» EXCERPT TO READ:

I feel like the phrase, “How are you doing?” has been said across the globe by almost every person on the planet at least twice a day. This is an extremely weird time for everyone because we were going on about our everyday lives, and suddenly everything changed. 

It was honestly a joke to me at first, seeing pictures about the coronavirus on random meme pages on my explore page on Instagram in December. After I heard about schools sending students home or extending their spring break, I thought, “No, that won’t happen to me. Not Delaware.” Then the next week, our classes were canceled, and I had to pack up everything in my dorm and go home.

When I reached my town on the drive home, I saw at least ten people from high school and the whole concept of being home sort of hit me. Unpacking everything from college and trying to squish everything into my drawers sort of hit me. Even on the first day of classes, it sort of hit me. It wasn’t until I was sitting in a beach parking lot with my friends, all sitting in the back of our cars in a circle. A cop pulled into the parking lot, and we all began to freak out, wondering if we were actually six feet apart or if there were too many people in our “gathering.” I think in that moment, this whole, “pandemic thing” really made me think about what was actually happening in the world and how it was affecting me.

» DATA FOR ANALYSIS:

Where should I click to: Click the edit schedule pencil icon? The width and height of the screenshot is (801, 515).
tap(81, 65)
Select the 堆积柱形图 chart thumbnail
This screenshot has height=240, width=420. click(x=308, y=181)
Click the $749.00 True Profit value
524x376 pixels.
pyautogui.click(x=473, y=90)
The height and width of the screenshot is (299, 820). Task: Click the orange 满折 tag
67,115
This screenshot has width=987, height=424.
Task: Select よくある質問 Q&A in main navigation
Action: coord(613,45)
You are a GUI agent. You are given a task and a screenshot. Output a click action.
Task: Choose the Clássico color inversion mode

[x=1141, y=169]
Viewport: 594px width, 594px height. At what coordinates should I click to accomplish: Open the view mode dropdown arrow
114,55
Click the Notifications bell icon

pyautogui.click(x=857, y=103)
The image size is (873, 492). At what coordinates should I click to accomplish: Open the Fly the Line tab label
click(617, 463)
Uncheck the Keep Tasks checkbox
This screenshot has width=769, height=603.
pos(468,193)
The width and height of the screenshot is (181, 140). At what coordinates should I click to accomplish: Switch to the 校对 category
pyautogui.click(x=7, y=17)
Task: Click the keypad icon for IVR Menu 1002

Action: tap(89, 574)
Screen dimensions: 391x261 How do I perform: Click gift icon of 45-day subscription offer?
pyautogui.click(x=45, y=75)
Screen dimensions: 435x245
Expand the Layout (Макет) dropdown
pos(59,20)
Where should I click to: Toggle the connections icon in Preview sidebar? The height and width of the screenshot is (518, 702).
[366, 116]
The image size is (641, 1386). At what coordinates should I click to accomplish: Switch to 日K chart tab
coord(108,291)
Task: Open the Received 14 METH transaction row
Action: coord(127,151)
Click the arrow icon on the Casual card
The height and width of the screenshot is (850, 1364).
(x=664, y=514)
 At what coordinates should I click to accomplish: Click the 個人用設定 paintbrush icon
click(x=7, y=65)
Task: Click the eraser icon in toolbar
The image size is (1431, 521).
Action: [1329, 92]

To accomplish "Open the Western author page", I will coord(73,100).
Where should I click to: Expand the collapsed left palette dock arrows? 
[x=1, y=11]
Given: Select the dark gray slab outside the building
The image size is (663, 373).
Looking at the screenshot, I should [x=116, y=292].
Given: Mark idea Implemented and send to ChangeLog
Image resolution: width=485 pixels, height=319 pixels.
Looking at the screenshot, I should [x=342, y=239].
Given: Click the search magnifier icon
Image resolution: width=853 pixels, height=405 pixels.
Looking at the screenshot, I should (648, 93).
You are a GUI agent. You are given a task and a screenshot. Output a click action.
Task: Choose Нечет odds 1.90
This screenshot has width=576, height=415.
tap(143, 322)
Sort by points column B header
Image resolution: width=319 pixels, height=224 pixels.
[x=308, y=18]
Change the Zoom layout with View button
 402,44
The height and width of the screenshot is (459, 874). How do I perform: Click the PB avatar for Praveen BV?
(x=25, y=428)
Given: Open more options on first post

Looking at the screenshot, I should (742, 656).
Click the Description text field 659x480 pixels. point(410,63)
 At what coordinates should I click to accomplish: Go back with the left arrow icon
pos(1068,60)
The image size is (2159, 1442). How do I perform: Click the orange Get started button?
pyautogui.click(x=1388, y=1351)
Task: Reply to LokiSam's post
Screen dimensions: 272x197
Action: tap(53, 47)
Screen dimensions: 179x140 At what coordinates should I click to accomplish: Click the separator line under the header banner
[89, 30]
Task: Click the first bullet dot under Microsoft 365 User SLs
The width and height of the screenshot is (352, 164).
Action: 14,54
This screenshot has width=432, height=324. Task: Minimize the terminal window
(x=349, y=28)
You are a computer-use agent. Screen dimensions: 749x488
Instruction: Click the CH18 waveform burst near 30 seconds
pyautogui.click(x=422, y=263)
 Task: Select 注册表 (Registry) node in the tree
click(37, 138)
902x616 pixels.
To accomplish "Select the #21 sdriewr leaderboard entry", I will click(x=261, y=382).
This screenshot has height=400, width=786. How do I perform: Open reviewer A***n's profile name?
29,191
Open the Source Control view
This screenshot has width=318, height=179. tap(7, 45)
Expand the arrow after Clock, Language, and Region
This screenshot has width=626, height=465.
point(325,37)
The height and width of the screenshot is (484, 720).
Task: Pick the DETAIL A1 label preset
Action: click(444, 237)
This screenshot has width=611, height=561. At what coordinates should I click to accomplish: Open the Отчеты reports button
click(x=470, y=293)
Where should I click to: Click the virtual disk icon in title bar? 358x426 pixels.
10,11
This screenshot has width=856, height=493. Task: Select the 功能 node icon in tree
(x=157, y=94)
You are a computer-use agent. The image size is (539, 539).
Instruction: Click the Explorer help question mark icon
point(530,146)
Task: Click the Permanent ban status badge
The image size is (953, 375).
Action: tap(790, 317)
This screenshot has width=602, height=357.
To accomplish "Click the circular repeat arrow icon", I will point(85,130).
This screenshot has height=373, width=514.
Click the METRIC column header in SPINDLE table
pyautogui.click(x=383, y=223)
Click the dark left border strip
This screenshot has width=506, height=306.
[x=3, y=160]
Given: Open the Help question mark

» STUDY QUESTIONS:
a) Could you print the part of the pandemic essay that begins at the words "I feel like" and stops after "suddenly everything changed."?
b) What comes next in the pandemic essay, picking up after its last sentence?

» RESPONSES BY TASK:
a)
I feel like the phrase, “How are you doing?” has been said across the globe by almost every person on the planet at least twice a day. This is an extremely weird time for everyone because we were going on about our everyday lives, and suddenly everything changed.

b)
I’m not going to lie, I don’t necessarily hate being home. I get to cook my own meals in an actual kitchen in an oven, rather than heating up microwavable oatmeal or mac and cheese with a plastic fork. I can shower without shoes on, and even wake up at noon if I really wanted to. I am still able to talk to all of my friends from school over social media and Zoom, and can talk to them whenever I want. However I miss the simple things from being a freshman in college. I can’t roll into Russell late night with my roommate to get a bowl of cereal and ice cream at 11 pm. I can’t meet my friends after our classes and go to Mainstreet for a coffee. I can’t wake up to random construction noises right outside my window, or walk to my 8 am to the terrible smell of “Smelly Delly.” Even simple walks to class on a nice day where I have my headphones in and see my friends across The Green will definitely be missed.

I didn’t realize my last walk across the green was going to be my last walk for another few months. I didn’t realize that my last dinner with my friends was going to be my last for a while. And now here I am, sitting at my new desk in my room at home in quarantine. I feel like everything happened so suddenly and quickly, I didn’t have time to actually understand what was going on. This quick change in setting would probably explain me temporarily dying my hair purple for a week. Turns out dying your hair does not change anything going on in your life. Now here I am, playing five hours of Wii Tennis and Mario Kart by myself, with a terrible sleeping schedule and watching way too many Tik Toks. I don’t think my actions or behavior have really changed, but I think the hardest part about this time for me is not physically being away from home with a change of environment, and having half of my freshman college experience taken away.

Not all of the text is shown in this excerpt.